Stored data:
══════════
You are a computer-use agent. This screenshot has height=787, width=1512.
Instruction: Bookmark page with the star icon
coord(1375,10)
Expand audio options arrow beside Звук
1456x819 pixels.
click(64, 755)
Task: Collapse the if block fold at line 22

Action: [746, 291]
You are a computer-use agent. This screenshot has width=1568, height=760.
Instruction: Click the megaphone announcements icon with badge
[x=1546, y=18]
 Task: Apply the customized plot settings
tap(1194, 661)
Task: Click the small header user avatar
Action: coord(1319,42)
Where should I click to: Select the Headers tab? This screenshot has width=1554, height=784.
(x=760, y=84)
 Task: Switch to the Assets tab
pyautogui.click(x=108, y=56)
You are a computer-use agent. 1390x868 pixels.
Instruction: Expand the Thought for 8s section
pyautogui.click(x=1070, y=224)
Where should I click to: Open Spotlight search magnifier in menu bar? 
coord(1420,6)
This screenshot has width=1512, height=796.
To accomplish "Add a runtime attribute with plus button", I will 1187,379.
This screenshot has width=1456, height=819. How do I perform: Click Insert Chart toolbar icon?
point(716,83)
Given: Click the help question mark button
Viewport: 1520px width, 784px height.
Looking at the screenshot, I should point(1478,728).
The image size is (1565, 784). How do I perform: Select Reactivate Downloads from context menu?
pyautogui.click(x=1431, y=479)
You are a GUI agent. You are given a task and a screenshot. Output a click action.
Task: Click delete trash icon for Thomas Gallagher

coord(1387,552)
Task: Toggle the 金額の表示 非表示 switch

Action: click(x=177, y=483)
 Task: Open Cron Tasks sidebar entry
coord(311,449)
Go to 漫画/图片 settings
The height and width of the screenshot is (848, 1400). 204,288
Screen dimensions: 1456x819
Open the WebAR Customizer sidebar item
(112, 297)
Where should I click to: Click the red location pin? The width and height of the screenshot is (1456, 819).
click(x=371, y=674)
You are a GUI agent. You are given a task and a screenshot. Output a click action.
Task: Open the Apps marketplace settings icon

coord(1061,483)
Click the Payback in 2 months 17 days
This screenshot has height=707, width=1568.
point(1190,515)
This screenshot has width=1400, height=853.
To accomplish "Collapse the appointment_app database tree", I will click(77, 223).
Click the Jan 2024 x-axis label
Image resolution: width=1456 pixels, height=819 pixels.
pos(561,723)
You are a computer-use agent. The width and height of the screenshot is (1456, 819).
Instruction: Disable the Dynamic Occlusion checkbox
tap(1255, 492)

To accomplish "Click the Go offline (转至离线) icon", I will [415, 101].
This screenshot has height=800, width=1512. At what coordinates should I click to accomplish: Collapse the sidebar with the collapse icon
══════════
Directions for this task: No line before the one containing "Where should I click to: Click" belongs in the answer; give again exactly that line and all lines after it through the end of the data.

Solution for this problem:
Where should I click to: Click the red location pin? The width and height of the screenshot is (1456, 819).
click(x=371, y=674)
You are a GUI agent. You are given a task and a screenshot. Output a click action.
Task: Open the Apps marketplace settings icon

coord(1061,483)
Click the Payback in 2 months 17 days
This screenshot has height=707, width=1568.
point(1190,515)
This screenshot has width=1400, height=853.
To accomplish "Collapse the appointment_app database tree", I will click(77, 223).
Click the Jan 2024 x-axis label
Image resolution: width=1456 pixels, height=819 pixels.
pos(561,723)
You are a computer-use agent. The width and height of the screenshot is (1456, 819).
Instruction: Disable the Dynamic Occlusion checkbox
tap(1255, 492)

To accomplish "Click the Go offline (转至离线) icon", I will [415, 101].
This screenshot has height=800, width=1512. At what coordinates should I click to accomplish: Collapse the sidebar with the collapse icon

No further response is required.